Der Ethikkodex der PPR Gruppe definiert Standards für die Rohstoffbeschaffung und legt im Bereich Arbeitsbedingungen Mindestanforderungen fest. Der Faktor Nachhaltigkeit wird bei der Beurteilung der Leistung des Managements berücksichtigt. Nicht zuletzt werden bei den Leder-Lieferanten der Marke Gucci zweimal jährlich Umwelt- und Sozial-Audits durchgeführt.

LVMH schneidet im Rating weniger gut ab als PPR. Früher als PPR hat das Unternehmen jedoch seine Verpflichtung gegenüber der Umwelt nach außen kommuniziert. Die Umweltabteilung wurde bei LVMH 1992 geschaffen.

LVMH ist im Vergleich zu den Mitbewerbern auch am transparentesten. Jede Marke legt offen, wo und wie Produkte hergestellt werden. Die Produktion wird bewusst nicht verlagert und in den Herkunftsländern der Marken belassen. Im Jahr 2009 hat Louis Vuitton, die bedeutendste Marke des Konzerns, ein Joint Venture im Bereich der Gerberei gegründet, um die Marke mit Leder zu beliefern, das ausschließlich mit natürlichen Gerbstoffen (unter anderem frei von Schwermetallen) behandelt wird.  

Burberry ist eines der wenigen Luxusgüterunternehmen, das mit verschiedenen Anspruchsgruppen eng zusammenarbeitet. Entsprechend ist es beispielsweise den Ethical Trading Initiatives und der Leather Working Group beigetreten.

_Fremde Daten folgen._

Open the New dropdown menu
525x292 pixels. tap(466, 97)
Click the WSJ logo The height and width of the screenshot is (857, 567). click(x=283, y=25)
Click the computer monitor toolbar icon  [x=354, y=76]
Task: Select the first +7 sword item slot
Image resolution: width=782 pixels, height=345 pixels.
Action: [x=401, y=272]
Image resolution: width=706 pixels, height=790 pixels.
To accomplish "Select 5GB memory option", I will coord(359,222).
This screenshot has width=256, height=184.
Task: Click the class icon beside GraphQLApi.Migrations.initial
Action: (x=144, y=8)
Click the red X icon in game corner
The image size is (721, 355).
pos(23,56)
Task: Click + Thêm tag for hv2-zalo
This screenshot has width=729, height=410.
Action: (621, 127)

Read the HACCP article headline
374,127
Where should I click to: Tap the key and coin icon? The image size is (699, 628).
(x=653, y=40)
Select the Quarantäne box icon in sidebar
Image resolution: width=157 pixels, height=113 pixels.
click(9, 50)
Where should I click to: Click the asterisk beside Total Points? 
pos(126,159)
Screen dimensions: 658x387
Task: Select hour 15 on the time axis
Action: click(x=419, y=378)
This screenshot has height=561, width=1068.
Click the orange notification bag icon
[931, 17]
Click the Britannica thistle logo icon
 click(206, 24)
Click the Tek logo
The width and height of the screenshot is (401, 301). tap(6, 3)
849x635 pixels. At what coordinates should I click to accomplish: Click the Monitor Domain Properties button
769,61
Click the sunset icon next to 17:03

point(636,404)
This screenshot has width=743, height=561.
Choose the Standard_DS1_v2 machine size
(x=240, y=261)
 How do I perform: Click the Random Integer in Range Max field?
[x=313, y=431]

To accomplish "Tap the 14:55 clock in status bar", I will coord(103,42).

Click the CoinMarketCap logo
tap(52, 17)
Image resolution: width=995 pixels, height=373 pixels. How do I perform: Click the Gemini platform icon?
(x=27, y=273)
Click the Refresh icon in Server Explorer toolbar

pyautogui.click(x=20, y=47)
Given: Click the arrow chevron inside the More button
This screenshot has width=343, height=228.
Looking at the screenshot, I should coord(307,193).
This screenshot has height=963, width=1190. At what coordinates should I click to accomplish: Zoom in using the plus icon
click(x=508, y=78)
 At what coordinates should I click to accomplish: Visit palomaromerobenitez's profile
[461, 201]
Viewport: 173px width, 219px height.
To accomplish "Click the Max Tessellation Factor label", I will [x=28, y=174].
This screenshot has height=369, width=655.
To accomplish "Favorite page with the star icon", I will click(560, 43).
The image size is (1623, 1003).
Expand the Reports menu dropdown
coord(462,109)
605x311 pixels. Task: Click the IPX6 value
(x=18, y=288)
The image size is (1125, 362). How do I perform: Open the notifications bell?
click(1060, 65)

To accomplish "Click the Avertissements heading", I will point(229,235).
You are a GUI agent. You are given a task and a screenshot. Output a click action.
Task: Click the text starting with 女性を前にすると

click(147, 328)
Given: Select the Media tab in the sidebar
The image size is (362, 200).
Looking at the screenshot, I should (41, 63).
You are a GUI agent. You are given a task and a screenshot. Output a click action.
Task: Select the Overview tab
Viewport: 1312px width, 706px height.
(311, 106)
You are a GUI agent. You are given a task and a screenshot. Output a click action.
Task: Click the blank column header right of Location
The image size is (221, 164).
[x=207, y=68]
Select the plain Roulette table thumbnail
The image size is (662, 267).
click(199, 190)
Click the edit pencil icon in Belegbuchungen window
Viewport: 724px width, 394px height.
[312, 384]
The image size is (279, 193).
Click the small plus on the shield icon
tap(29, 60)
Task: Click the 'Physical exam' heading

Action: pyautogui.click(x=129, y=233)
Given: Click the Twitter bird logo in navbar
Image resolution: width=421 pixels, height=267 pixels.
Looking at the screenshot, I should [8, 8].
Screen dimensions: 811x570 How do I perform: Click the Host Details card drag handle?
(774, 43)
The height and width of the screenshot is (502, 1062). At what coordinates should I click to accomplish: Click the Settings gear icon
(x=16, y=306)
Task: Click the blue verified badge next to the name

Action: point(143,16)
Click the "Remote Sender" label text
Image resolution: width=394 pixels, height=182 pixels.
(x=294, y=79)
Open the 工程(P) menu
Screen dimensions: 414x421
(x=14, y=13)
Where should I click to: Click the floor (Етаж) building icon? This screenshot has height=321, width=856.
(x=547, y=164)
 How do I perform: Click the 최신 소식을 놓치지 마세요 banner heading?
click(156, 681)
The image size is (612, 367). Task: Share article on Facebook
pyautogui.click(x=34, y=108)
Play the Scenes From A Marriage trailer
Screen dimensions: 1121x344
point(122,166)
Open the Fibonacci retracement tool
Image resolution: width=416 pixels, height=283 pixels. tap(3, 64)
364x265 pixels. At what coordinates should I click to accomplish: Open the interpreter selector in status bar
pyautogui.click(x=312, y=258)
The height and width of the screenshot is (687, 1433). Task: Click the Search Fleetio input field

Ein Projekt zur Rückverfolgbarkeit von Rohstoffen wurde im Jahr 2010 lanciert, um hohe ethische Standards bei der Tierhaltung und den Arbeitsbedingungen zu fördern. Burberry vermeidet den Einsatz von problematischen Substanzen und verlangt von Lieferanten, dass sie die ökologische Gesetzgebung befolgen und Umweltstandards einhalten.